Exercise aim: How many lines of the listing contain the string "title"? Only the number is wanted.
= Beginning of Section =
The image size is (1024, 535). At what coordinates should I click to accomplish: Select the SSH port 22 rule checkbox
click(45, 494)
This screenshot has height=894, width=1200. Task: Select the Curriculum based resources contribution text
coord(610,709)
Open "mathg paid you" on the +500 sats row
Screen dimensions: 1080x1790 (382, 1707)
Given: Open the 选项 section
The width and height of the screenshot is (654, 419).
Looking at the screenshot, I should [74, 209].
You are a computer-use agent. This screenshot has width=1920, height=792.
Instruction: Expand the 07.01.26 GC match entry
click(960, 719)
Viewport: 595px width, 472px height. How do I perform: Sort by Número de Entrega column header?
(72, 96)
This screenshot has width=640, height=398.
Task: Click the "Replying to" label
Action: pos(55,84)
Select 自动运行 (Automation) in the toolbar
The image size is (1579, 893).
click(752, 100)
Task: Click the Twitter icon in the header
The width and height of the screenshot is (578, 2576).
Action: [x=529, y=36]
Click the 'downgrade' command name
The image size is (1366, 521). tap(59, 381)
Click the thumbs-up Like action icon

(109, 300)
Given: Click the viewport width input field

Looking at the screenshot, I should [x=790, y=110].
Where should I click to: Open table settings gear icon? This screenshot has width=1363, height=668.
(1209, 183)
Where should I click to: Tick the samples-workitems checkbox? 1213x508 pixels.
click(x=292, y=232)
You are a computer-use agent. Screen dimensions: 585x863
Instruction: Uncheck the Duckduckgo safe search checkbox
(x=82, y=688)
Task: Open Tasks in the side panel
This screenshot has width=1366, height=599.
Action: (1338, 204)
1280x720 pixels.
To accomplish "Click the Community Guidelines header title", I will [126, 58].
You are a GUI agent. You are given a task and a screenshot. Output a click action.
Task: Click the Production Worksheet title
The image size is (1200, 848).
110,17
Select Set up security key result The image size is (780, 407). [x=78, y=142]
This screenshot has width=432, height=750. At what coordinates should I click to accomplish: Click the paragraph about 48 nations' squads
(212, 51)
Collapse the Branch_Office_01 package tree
= End of Section =
Your solution: 2